The bill died on an 2-8 vote in the House Business Affairs and Labor Committee.

The NFIB also opposed other measures that were enacted during the latest session. They included Senate Bill 58, which will prohibit employers from inquiring on an initial employment application about a prospective employee’s age, date of birth or dates of attendance at or date of graduation from an educational institution. The law offer exemptions for requirements pertaining to public or occupational safety as well as federal, state and local laws.

Gagliardi called the measure “a solution looking for  a problem.” The NFIB asked Colorado Gov. Jared Polis to veto the bill, but he signed it into law on June 2.

Another measure, Senate Bill 303, that was enacted and signed into law intends to provide property tax relief, but also could end spending limits imposed under the Taxpayer Bill of Rights amendment to the state constitution, Gagliardi said.

If voters approve Proposition HH on the November ballot, they might receive some money in property tax relief, but at the expense of revenue the state collects above the TABOR limit and is required to return, he said. “In 10 years, TABOR will be gone.”

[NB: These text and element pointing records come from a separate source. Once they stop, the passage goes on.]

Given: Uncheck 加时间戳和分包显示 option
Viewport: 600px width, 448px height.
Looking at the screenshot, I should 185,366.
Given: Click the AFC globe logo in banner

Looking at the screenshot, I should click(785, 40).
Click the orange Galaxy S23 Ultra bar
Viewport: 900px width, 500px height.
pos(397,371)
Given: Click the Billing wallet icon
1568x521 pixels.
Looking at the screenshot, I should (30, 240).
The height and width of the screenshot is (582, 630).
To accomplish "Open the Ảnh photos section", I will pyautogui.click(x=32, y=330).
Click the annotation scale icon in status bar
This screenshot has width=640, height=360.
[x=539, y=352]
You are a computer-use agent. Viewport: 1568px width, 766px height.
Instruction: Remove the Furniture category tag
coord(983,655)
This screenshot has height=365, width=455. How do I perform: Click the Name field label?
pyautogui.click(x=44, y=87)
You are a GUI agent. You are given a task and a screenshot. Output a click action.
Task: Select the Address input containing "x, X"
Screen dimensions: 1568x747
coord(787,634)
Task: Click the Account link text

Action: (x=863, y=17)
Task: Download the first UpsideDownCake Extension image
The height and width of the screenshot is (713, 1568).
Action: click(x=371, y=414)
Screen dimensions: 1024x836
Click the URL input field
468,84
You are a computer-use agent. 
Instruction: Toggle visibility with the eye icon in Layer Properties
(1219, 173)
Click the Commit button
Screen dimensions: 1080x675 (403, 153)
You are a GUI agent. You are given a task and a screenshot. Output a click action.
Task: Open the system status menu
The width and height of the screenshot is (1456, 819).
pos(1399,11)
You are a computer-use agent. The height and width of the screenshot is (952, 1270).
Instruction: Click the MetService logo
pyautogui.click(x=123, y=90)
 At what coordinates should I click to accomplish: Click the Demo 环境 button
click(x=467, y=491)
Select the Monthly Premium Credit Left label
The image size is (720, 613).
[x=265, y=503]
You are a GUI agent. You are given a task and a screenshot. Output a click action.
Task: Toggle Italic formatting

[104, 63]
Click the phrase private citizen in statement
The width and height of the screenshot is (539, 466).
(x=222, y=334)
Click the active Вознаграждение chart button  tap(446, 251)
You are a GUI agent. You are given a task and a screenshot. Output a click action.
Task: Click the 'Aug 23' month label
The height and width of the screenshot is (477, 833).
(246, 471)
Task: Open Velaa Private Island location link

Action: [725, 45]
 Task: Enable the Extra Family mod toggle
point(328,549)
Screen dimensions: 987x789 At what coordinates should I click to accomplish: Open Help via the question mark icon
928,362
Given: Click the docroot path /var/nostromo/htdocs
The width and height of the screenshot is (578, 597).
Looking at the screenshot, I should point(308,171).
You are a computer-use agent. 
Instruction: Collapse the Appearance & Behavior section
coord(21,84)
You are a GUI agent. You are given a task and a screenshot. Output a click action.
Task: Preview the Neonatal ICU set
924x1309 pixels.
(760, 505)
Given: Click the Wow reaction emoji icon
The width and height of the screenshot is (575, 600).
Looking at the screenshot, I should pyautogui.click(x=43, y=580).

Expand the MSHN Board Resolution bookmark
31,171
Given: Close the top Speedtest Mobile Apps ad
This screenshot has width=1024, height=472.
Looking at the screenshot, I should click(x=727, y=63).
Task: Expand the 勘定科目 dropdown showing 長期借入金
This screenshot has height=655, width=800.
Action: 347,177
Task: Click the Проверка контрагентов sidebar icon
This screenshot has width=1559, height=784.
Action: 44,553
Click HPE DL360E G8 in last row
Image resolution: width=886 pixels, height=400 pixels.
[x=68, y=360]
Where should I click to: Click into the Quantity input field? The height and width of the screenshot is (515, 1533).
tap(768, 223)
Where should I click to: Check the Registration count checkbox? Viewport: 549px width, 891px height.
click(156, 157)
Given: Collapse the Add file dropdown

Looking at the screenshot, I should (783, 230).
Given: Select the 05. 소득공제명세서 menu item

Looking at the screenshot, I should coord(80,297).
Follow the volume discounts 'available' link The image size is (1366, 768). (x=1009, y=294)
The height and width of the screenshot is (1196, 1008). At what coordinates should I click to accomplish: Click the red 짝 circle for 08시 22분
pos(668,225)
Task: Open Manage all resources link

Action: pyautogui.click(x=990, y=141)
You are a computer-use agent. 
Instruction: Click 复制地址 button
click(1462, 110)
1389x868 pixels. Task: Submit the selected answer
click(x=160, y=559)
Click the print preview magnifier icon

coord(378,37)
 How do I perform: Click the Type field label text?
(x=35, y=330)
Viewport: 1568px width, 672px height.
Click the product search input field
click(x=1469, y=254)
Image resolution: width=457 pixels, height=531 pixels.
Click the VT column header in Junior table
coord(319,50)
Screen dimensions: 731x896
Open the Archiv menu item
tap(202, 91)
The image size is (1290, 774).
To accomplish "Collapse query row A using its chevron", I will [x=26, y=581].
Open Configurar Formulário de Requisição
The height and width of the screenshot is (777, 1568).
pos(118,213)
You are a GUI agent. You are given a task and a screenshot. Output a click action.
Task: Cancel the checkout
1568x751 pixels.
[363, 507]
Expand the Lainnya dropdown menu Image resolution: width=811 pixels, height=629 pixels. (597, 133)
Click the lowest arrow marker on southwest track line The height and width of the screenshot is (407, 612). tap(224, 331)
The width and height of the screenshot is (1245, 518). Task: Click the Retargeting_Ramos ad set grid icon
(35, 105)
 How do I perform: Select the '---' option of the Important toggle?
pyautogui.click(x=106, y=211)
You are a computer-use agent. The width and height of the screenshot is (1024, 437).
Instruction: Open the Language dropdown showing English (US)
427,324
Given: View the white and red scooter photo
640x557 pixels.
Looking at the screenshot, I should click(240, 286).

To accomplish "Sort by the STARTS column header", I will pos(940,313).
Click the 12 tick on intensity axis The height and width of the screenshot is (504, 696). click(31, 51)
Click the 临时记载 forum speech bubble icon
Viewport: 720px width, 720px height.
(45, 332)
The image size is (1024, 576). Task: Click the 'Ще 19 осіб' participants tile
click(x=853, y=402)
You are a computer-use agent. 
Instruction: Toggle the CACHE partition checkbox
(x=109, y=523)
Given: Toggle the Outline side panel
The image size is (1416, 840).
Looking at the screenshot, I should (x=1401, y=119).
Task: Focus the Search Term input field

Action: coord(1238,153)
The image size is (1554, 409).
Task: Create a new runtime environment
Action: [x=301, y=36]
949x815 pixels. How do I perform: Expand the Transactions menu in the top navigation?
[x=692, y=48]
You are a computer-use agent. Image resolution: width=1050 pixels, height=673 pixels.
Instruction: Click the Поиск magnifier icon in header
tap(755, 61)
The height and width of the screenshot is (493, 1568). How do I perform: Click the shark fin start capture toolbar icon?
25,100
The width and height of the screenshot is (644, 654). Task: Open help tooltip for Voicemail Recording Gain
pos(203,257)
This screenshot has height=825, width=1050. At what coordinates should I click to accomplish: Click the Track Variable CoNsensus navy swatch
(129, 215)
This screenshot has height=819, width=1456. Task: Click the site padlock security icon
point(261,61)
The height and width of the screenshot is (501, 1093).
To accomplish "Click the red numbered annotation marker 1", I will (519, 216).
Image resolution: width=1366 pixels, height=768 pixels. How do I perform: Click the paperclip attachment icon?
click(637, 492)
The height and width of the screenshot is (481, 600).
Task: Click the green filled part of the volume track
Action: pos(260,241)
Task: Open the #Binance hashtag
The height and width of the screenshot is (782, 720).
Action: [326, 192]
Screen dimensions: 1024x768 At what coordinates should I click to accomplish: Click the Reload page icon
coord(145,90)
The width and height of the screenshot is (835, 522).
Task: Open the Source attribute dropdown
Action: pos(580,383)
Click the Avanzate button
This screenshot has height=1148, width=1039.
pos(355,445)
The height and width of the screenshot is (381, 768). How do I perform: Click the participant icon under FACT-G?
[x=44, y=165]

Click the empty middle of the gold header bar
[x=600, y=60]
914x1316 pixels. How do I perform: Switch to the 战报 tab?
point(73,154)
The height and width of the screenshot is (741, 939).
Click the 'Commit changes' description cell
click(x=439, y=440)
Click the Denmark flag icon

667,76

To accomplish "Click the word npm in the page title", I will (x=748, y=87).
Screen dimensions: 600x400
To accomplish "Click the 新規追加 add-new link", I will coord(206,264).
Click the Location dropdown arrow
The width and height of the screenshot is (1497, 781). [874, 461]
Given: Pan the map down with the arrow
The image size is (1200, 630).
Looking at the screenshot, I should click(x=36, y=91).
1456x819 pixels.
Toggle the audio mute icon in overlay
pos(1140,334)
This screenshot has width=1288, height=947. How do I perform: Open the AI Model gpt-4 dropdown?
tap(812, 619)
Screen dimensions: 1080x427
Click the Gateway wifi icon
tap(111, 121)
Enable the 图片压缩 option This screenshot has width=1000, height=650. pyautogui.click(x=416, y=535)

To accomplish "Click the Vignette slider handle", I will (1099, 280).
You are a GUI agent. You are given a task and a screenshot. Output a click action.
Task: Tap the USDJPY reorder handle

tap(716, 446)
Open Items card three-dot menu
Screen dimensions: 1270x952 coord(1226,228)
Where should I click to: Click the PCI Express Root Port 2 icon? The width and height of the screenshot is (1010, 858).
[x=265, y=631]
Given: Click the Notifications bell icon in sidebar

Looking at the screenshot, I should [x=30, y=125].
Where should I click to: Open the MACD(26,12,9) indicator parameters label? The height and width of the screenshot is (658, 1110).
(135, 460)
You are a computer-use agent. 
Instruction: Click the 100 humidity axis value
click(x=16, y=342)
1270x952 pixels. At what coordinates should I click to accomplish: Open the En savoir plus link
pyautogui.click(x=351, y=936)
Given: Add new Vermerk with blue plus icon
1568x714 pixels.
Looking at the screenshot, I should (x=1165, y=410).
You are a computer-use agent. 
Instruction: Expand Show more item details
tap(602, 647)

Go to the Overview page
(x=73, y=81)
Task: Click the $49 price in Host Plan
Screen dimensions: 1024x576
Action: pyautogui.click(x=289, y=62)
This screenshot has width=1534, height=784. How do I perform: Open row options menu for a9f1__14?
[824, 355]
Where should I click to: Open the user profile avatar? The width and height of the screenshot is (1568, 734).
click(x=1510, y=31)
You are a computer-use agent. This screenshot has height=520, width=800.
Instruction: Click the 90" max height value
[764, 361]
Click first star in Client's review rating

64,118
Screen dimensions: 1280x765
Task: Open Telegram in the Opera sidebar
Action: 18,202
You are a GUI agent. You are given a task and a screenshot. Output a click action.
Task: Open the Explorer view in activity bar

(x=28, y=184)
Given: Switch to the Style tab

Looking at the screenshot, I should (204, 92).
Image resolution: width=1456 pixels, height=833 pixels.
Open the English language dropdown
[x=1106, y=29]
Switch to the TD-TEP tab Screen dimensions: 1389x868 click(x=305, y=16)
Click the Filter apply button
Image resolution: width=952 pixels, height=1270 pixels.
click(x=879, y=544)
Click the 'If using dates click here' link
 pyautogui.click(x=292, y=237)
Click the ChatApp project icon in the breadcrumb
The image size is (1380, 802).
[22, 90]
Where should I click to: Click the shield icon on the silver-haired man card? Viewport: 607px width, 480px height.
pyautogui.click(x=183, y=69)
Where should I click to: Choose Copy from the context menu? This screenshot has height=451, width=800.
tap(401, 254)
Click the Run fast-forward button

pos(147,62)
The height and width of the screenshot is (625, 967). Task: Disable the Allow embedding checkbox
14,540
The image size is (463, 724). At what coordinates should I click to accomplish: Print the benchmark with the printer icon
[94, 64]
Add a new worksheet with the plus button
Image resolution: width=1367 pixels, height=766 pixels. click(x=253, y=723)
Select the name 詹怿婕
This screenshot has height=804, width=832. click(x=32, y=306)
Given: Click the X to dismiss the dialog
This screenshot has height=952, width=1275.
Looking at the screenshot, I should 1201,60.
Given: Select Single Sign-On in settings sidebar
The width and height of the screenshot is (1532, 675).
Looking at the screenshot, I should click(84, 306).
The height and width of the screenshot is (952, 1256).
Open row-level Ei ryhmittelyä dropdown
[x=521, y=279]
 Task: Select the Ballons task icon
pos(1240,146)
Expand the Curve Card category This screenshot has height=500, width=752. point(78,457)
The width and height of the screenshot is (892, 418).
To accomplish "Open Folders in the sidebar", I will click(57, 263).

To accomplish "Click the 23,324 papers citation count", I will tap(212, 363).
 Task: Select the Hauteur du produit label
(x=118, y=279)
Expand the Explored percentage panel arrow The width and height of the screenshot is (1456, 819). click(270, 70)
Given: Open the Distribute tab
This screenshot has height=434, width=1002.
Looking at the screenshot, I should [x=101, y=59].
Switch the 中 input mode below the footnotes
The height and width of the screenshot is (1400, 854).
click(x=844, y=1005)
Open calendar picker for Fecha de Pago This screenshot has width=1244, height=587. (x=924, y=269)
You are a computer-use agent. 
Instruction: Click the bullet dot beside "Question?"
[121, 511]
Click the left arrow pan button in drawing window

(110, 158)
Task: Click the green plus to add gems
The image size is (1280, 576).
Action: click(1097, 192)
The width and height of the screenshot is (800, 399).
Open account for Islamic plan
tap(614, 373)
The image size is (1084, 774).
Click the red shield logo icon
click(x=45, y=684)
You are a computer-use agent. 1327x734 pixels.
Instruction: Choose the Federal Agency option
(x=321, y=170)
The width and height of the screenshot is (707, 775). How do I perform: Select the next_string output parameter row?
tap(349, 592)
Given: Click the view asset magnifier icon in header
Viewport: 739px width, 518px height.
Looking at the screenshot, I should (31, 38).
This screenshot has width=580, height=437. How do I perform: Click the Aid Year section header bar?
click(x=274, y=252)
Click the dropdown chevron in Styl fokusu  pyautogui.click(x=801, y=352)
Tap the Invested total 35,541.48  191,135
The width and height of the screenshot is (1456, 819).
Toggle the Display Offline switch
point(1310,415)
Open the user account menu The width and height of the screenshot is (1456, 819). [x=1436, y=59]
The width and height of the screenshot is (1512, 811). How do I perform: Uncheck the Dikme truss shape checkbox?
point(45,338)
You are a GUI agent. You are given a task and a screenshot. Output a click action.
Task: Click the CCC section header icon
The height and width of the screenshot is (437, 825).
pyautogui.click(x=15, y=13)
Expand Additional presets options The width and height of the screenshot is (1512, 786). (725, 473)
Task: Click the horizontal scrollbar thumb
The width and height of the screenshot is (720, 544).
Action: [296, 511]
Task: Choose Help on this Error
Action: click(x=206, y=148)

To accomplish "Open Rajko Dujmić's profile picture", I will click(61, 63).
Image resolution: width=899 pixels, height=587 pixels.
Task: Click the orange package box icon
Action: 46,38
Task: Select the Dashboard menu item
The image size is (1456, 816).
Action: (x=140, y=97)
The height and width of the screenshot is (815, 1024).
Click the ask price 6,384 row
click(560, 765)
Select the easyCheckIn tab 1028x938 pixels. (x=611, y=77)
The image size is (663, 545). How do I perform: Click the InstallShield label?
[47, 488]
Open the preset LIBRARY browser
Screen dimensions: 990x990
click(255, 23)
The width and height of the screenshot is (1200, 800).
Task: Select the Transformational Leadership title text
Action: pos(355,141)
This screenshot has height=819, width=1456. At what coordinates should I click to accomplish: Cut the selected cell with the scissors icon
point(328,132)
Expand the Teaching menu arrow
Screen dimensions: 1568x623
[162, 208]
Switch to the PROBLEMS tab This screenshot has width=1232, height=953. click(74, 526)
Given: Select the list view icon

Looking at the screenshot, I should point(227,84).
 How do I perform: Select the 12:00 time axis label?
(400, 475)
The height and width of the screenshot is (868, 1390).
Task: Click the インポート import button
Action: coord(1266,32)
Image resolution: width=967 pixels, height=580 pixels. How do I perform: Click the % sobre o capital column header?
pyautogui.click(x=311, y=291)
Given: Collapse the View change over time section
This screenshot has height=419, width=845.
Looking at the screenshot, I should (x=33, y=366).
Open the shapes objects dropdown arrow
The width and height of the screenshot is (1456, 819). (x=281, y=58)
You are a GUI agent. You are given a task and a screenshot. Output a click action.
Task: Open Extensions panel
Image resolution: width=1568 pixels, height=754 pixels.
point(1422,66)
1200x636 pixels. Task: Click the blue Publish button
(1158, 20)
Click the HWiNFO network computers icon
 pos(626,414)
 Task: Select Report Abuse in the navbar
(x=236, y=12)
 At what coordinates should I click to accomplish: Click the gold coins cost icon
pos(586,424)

The proposal would reduce property tax assessment rates, but also allow the state to raise the state revenue cap and keep additional revenue for 10 years. That money would go to local governments to reimburse them for lower property tax revenues.

Gagliardi said he was angered by the way Senate Bill 303 was rushed through at the end of the session when the governor should have stood up to his own caucus and called for a special session to deliberate the measure.